Hello everyone I’m working with an architecture de...
# android-architecture
d
Hello everyone I’m working with an architecture design system using MVI on Android. I fetch the
Model
data from the server and use a transformer in the
ViewModel
to create a
UiModel
specific to the view. I’m wondering: when I need to display an icon based on the
UiModel
, should I include the drawable resource (
@DrawableRes
) directly in the
UiModel
class? Or, should I include a type field and map the drawable resource in the view layer itself? Which approach is considered best practice? If I go with the first approach, the view stays very simple since it only needs to display the data. However, I’m unsure if this is the best solution for maintainability or flexibility
a
Wouldn't it be better for the testing side of things having a type field and mapper?
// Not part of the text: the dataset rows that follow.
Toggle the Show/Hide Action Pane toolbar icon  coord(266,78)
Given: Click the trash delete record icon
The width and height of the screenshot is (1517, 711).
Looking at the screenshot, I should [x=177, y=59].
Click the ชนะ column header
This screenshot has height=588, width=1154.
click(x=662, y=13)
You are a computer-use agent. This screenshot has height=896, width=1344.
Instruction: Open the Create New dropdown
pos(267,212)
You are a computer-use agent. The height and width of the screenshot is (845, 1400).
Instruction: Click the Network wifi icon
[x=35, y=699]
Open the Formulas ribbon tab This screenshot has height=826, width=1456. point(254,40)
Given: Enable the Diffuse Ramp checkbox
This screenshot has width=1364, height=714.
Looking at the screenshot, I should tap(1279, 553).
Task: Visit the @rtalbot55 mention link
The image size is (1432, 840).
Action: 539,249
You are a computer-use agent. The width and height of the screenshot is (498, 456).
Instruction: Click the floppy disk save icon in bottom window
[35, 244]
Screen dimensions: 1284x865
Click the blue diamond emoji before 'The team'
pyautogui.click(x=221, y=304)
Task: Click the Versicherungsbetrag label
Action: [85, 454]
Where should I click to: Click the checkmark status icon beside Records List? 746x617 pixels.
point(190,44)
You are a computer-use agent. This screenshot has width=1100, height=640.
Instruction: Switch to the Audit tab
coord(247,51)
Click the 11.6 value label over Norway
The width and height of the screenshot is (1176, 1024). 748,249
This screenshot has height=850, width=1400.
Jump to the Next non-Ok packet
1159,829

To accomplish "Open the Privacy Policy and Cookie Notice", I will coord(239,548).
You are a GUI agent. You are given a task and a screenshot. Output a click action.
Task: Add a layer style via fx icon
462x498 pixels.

For an easy case A) might also work well.
d
Right, both works as expected, just wondering what is better. Should the view need to hold the map logic?
m
I personally prefer to use a type field and mapping it to an icon in the view layer for testability purposes, and because we don't have access to
@DrawableRes
on our `UiModel`s because we use Kotlin Multiplatform. In my opinion it just depends on your use case tbh.
🙏 1
d
From my experience, allowing resources of any kind into the ViewModel evolves into unnecessary complexity. Everything needed to access and render resources is in the UI layer (Composables , Fragments, etc...). Injecting that part of the UI's responsibilities into the ViewModel leaves it bloated, harder to test, etc... The main reason I see people putting navigation logic and resource resolution logic into ViewModels is because they have misunderstood the Single Responsibility principle. Responsibility does not mean do only one thing. It means have only one reason to change. Navigation, lifecycle, and resource selection based on changes in the data in the ViewModel are the responsibility of the UI layer to manage. That layer is the easiest and simplest place to do it. So if we aim to keep things simple then we do not need to add more complexity in the ViewModel based on some misunderstood ideal.
a
^^ This is my preferred approach, for the exact same reasons.
And makes things straightforward and easy to manage.